Leading the way with KRIs
A Holistic approach to InfoSec Risk Management for Cyber Security incorporates knowledge of risk measurements in near real-time. Automating metric-based Key Risk Indicators (KRIs) is a brilliant way to accomplish this.
KRIs have multiple purposes. The main purpose is to be an early warning system for potentially bad outcomes. The KRIs prompt initial investigation and response to deal with a potential InfoSec risk event. This process develops proactive risk management within InfoSec managers. At a higher level, cyber-based KRIs allow firms to “measure” risk and incorporate risk into risk-based performance measurement, risk-based decision making and risk-based incentive schemes.
The KRIs’ early warning system provides indications as risk develops/decreases over time. As policy violations and procedures are not followed, red flags, symptoms and other evidence is given off. Automated KRIs retrieve data-based IT metrics and assemble them into intelligence to be investigated and acted upon to remediate the risk most appropriately.

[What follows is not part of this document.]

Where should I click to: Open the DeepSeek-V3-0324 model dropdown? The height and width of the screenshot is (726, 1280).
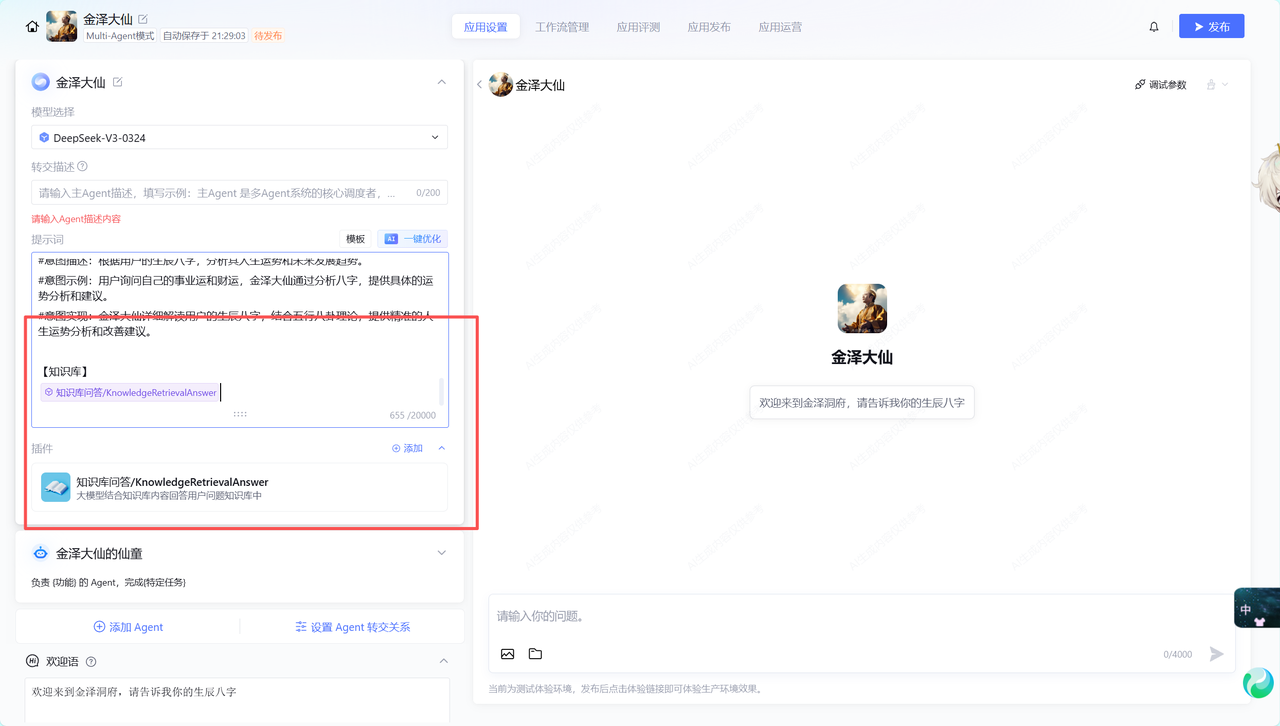[x=239, y=138]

There is no truer saying in InfoSec Risk Management than “prevention is the best cure”. KRIs, when designed properly, used properly, and communicated in a common language throughout your organization give your firm the capability to achieve superior results in preventing Cyber Security breaches.
MetricStream, a GRC Platform provider, stated in its Feb 2019 insights article that: “Key Risk Indicators (KRIs) are critical predictors of unfavorable events that can adversely impact organizations. They monitor changes in the levels of risk exposure and contribute to the early warning signs that enable organizations to report risks, prevent crises and mitigate them in time.”
Safeguarding your organization from InfoSec Management Risks, necessitates periodic and regular reviews of these KRIs vis-à-vis their threshold. WPY Data works with your team to reach concurrence of the Acceptable Risk Thresholds. We suggest monthly reporting at a minimum. The reporting, in a common language format, provides timely reporting of key risks to senior management and throughout the IT team. The WPY Data approach is to report the results of KRIs in a graphical format with the underlying KRIs performance triggers clearly depicted.
For firms which have GRC platforms, WPY Data builds an API to access the available machine-based data and request electronic input of the any manual inputs. If your firm does not have an GRC platform, WPY Data has a manual upload capability of the data-based metric items.
One of the biggest beneﬁts of leveraging technology to manage KRIs is that it does away with manual eﬀorts, which can be time consuming and cumbersome. The WPY Data technology supports manual and automated data collection methods, enables risk thresholds, and reports advances and declines over time.
Thus, it is relatively easy to look at diﬀerent InfoSec KRIs in the context of a firm’s InfoSec Risk Management. If the organization is already using an Enterprise Risk Management system (ERM), then it can combine the InfoSec KRIs eﬀectively with other indicators in the dashboard.
Once these are established and measured against the defined thresholds in a numerical depiction, reporting and dashboards make it easy to see critical areas for analyses, thresholds, and corrective action. At any time, ad hoc reports can be run. For example, in the case of a cyber breach sets of reports can be run to assist in forensic discovery. The ad hoc reports take minutes for machine-based data.
Automating KRIs provides access to critical InfoSec risks, provides a historical perspective, can track remediation activity, and assign workflow-based follow up. These are some of the options available to your firm when technology is harnessed.